• [TREŚĆ ZADANIA]
Przepisz w całości, znak po znaku, wątek z forum Fiata Punto o problemie z otwarciem i zamknięciem drzwi.
---------- TEKST DO PRZECZYTANIA
Fiat Punto :: Forum
https://fiatpunto.com.pl/

Problem z otwarciem / zamknięciem drzwi
http://fiatpunto.com.pl/topic3783-25.html
Strona 2 z 4

Autor:  grandevito [ 06 Mar 2009, 00:37 ]
Temat postu: 

ja mam wymienione i polakierowane narazie dzialaja poprawnie ale znajac zycie w kwietniu konczy sie gwarancja i pewnie znow cos zaczna szwankowac...

Autor:  Szumen [ 06 Mar 2009, 00:37 ]
Temat postu: 

MiSiOn napisał(a):
Na naprawianą część, element płynie nowa gwarancja bodajże dwa lata.

Tak, ale jeżeli naprawa jest płatna.
--------------------
---------- PODANE WIERSZE
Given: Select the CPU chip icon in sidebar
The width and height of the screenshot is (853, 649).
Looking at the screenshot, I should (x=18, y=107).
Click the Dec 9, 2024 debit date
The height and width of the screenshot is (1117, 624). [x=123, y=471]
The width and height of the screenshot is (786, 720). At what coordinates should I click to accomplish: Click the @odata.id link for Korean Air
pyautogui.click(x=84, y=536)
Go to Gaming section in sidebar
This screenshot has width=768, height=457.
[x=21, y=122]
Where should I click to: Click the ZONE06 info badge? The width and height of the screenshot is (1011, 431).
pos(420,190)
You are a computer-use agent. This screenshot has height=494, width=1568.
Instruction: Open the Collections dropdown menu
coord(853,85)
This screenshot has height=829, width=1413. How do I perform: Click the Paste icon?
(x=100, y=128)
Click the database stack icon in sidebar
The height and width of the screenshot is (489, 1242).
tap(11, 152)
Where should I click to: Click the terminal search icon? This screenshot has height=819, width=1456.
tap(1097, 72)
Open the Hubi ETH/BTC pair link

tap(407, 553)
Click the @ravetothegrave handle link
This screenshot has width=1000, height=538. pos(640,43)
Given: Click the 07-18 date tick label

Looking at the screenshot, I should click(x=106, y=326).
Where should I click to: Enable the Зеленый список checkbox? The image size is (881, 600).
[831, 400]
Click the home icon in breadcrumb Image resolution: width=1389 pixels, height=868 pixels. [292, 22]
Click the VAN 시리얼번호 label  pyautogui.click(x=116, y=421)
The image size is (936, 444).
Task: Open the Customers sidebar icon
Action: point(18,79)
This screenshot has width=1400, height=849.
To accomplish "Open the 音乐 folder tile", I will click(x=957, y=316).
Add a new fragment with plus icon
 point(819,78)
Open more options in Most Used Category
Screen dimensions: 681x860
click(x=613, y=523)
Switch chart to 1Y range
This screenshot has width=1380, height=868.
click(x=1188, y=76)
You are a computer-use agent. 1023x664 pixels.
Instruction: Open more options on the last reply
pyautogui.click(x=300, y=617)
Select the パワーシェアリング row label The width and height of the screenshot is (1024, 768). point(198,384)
--------------------
• [OCZEKIWANA ODPOWIEDŹ]
Fiat Punto :: Forum
https://fiatpunto.com.pl/

Problem z otwarciem / zamknięciem drzwi
http://fiatpunto.com.pl/topic3783-25.html
Strona 2 z 4

Autor:  grandevito [ 06 Mar 2009, 00:37 ]
Temat postu: 

ja mam wymienione i polakierowane narazie dzialaja poprawnie ale znajac zycie w kwietniu konczy sie gwarancja i pewnie znow cos zaczna szwankowac...

Autor:  Szumen [ 06 Mar 2009, 00:37 ]
Temat postu: 

MiSiOn napisał(a):
Na naprawianą część, element płynie nowa gwarancja bodajże dwa lata.

Tak, ale jeżeli naprawa jest płatna.